* Stated task 1:
From the film review below, reproduce everything from "Becoming Traviata (Traviata" down to "I recommend warmly.)" word for word.

----

Becoming Traviata (Traviata et nous), the 2012 documentary by Philippe Béziat that plays at New York’s Film Forum May 15 – 28, is a gripping and intelligent look at Verdi’s 1854 melodramma and at the process by which director Jean-François Sivadier, conductor Louis Langrée, and their beautiful cast brought it to life at the 2011 Aix-en-Provence Festival. (The Aix production in its entirety is available on a Virgin Classics DVD that I recommend warmly.)
In all honesty, I went to Becoming Traviata with considerable wariness in light of the Metropolitan Opera’s bleakly cynical infomercial plugging Robert Lepage’s production of Wagner’s Ring cycle. But Béziat’s film bowled me over. As we know from the Met’s “Live in HD” transmissions, the up-close-and-personal and larger-than-life scale of opera at the cinema offers unique thrills. And there is so much to relish in Becoming Traviata: the look in Natalie Dessay’s huge, glazed, seawater-green eyes when Alfredo’s voice breaks into “Sempre libera”; the way that the Germont of Ludovic Tézier (hubba-hubba) caresses Violetta’s face, lingering just one slimy second too long; how Charles Castronovo’s Alfredo, frantic with desire, clutches Violetta and buries his face in her skirts after throwing bills into her face and stuffing them down her bodice.

----

* Stated task 2:
Write out the rows below precisely as they appear, everything from the line containing "Given: Switch to the Sell Sheets tab" down to the line containing "Looking at the", both lines included. Leave the pictures out of your answer.

* Material supplied:
----

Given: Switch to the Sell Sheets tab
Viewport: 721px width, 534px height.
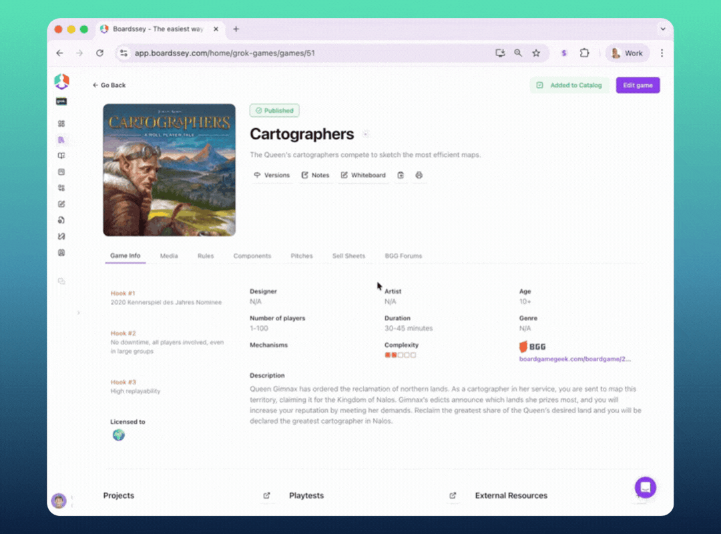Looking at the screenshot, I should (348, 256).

----

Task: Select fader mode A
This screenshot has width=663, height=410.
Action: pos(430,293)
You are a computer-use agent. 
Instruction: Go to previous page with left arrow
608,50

----

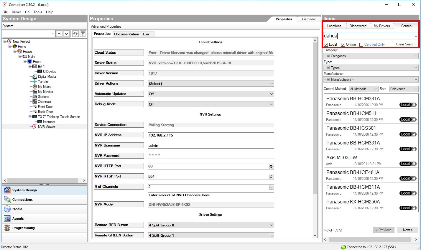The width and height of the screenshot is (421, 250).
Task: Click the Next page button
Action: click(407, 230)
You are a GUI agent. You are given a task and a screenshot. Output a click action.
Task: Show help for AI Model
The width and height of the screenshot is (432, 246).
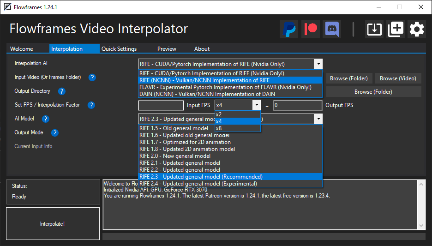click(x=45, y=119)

----

* Full response 1:
Becoming Traviata (Traviata et nous), the 2012 documentary by Philippe Béziat that plays at New York’s Film Forum May 15 – 28, is a gripping and intelligent look at Verdi’s 1854 melodramma and at the process by which director Jean-François Sivadier, conductor Louis Langrée, and their beautiful cast brought it to life at the 2011 Aix-en-Provence Festival. (The Aix production in its entirety is available on a Virgin Classics DVD that I recommend warmly.)

* Full response 2:
Given: Switch to the Sell Sheets tab
Viewport: 721px width, 534px height.
Looking at the screenshot, I should (348, 256).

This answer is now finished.